Health care rationing

Sunday, May 20, 2012

In a recent op-ed piece in the WSJ, Martin Feldstein criticized the Democratic health care reform plan for supposedly "rationing" service. As I noted in an earlier post, rationing is unavoidable whenever wants are unlimited while resources are finite. The question is how health care should be rationed, by government using the criterion of effectiveness, or by "the market" on the basis of willingness or ability to pay. Over at the Economist, Free Exchange critique's Feldstein's argument in more detail (via Mark Thoma).



The nub of the matter is this—government can afford to provide basic coverage to everyone, but it can't afford to provide every treatment everyone may want to everyone who wants it. It must therefore decide how to limit its expenses, and it can leave open the option of using a private practitioner to those who are denied care based on a cost-benefit analysis. Or government can provide coverage to no one, and those who cannot afford a treatment—effective or not—will go without. Those people will be just as fine as they'd be with treatment in some cases, they'll suffer in others, and occasionally they'll die because they couldn't afford coverage.
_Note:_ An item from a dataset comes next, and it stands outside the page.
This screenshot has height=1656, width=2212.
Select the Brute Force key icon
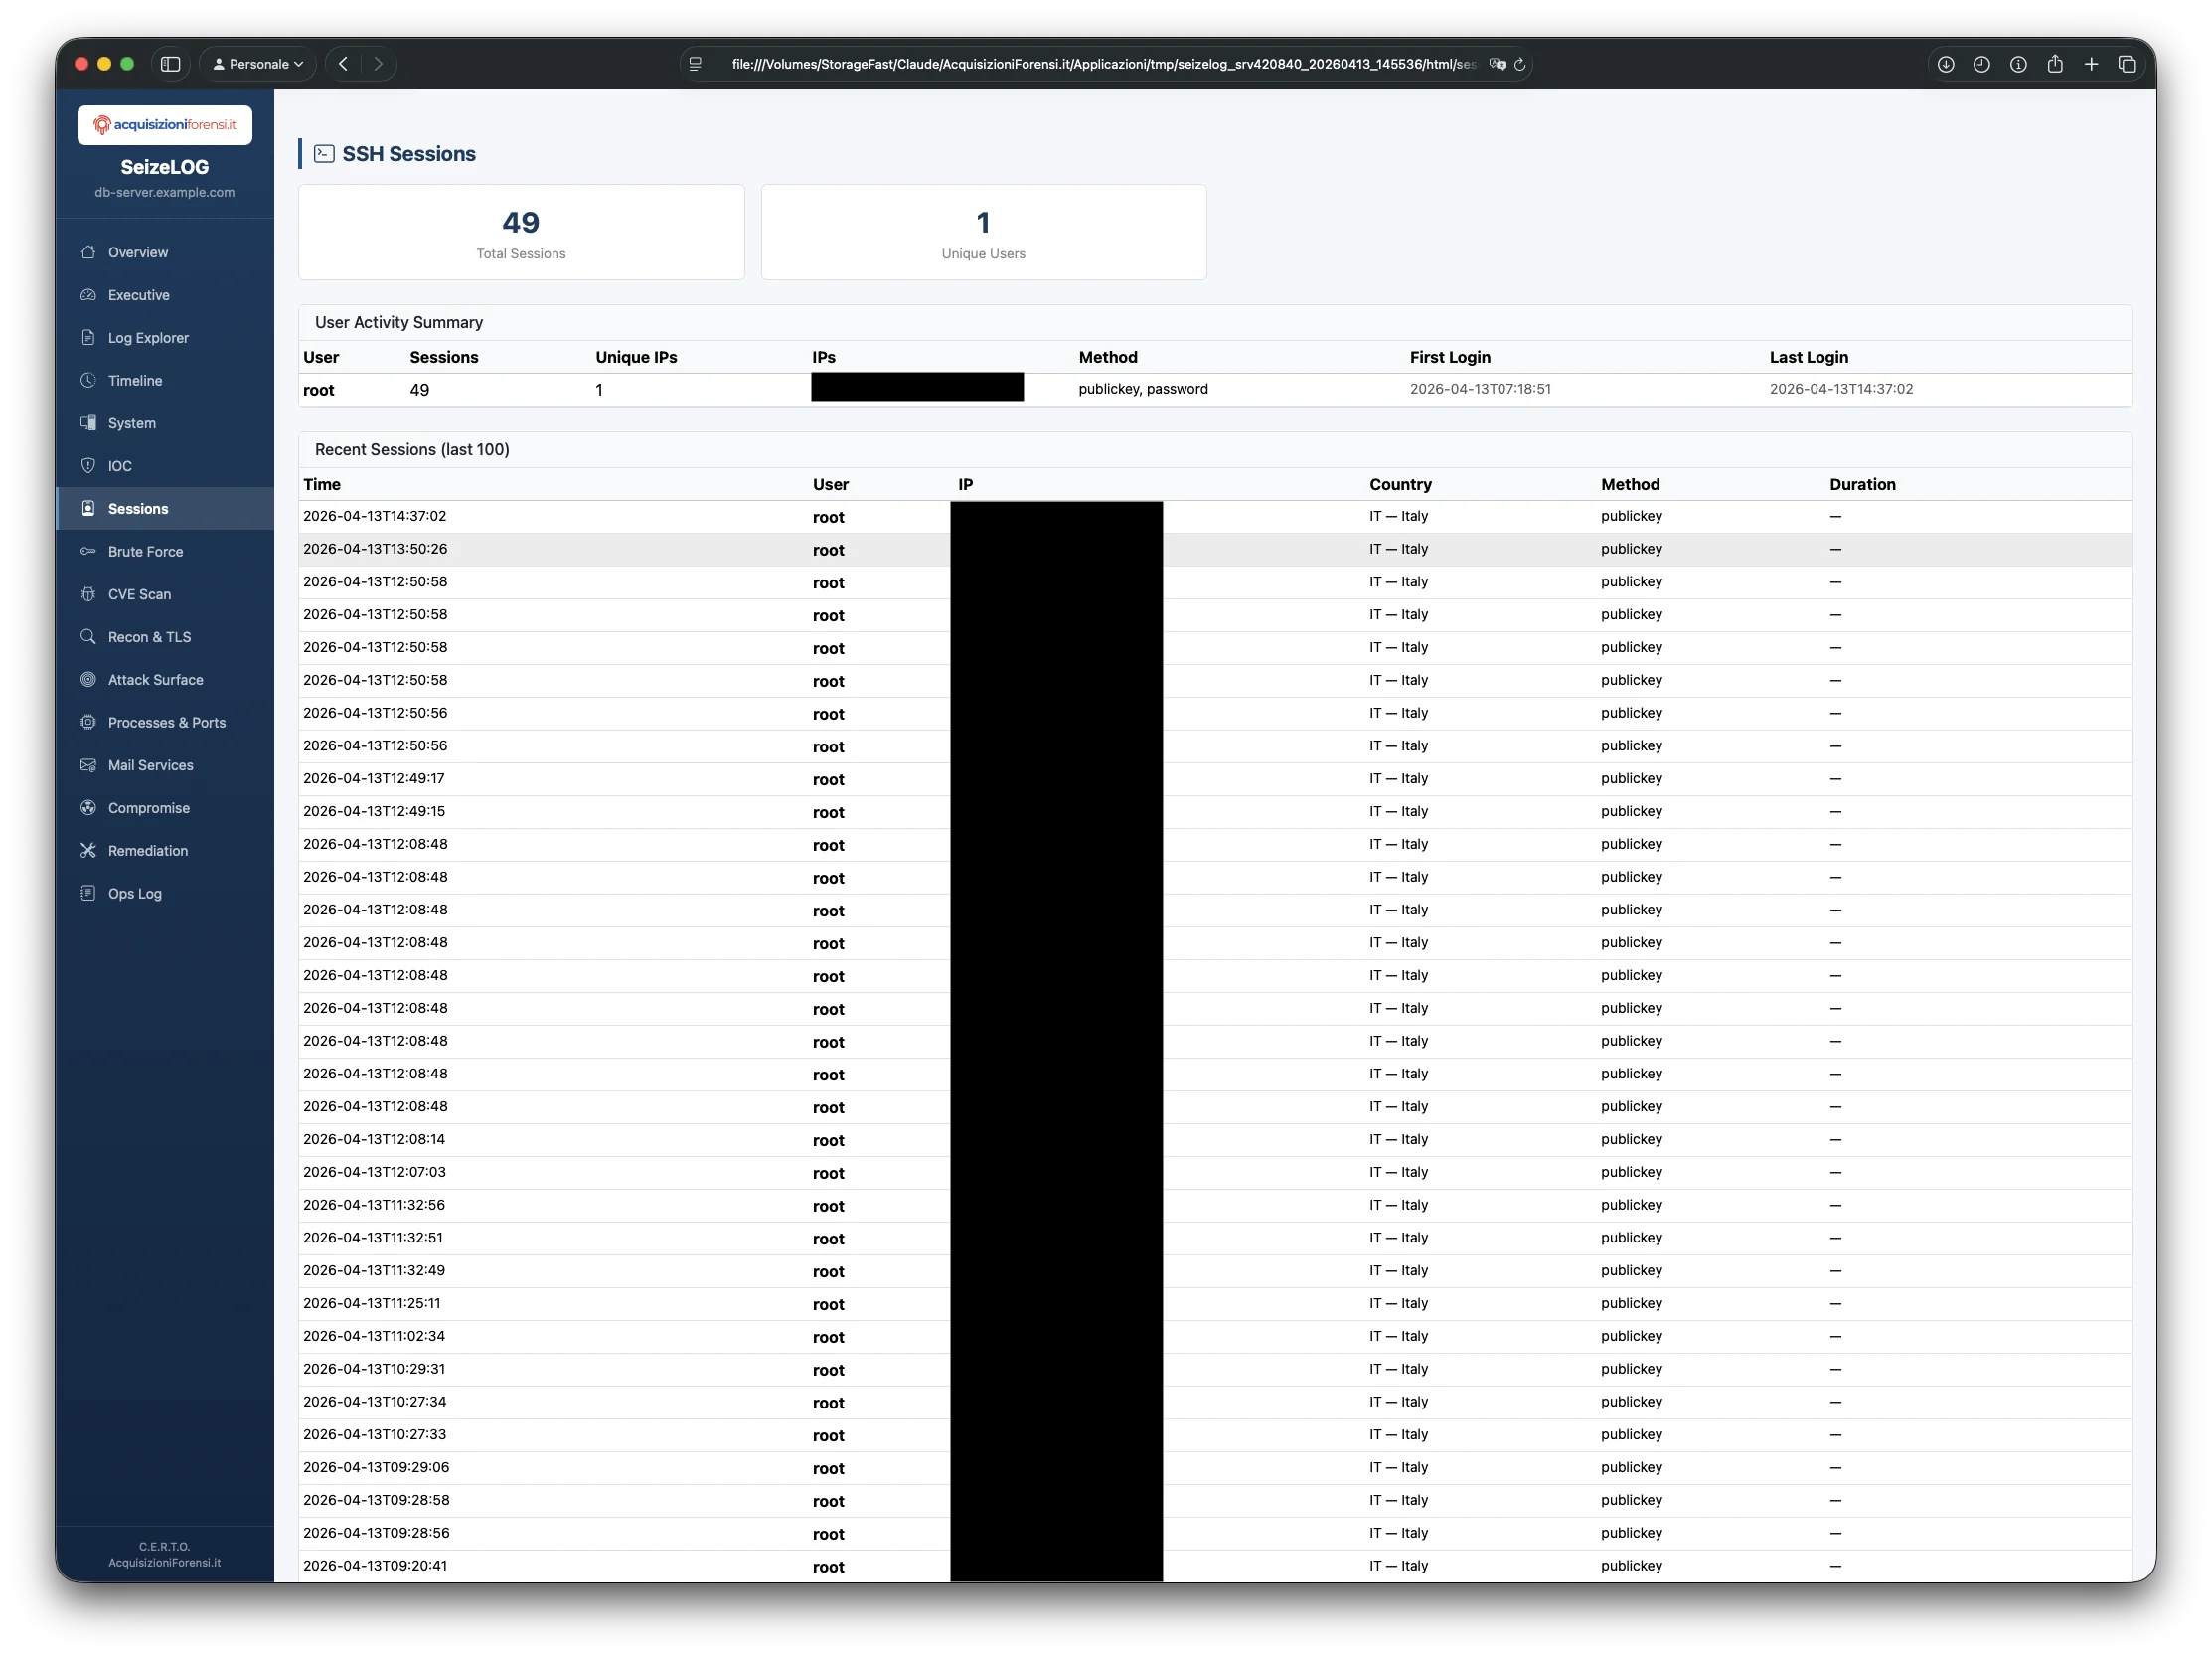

That's the nub of it, really. Faced with the prospect of a plan that provides effective treatments to everyone but forces people who want relatively ineffective treatments to pay for them on the private market, Mr Feldstein says he'd prefer a system where people who are unable to afford effective treatments don't get them, calling concern for those unable to pay for treatments "misplaced egalitarianism".



It's all well and good to let the market allocate televisions. Many people live happy lives without televisions, and lack of a television hasn't ever killed anyone. Attempting to provide a basic level of access to television to every American would be misplaced egalitarianism. I would have thought Mr Feldstein could understand the ways in which the market for televisions is different from that for health insurance.




I was intrigued by another implication of Feldstein's argument. He seemed to suggest that any procedure the government might use to reduce costs of public health programs (Medicare, Medicaid, VA) was "rationing" reflecting "misplaced egalitarianism" which is to be opposed. So what would he do about the long run fiscal deficits driven by the government's health care spending? Ignore it and let the government drown in debt, or eliminate the programs and let people die for lack of health care?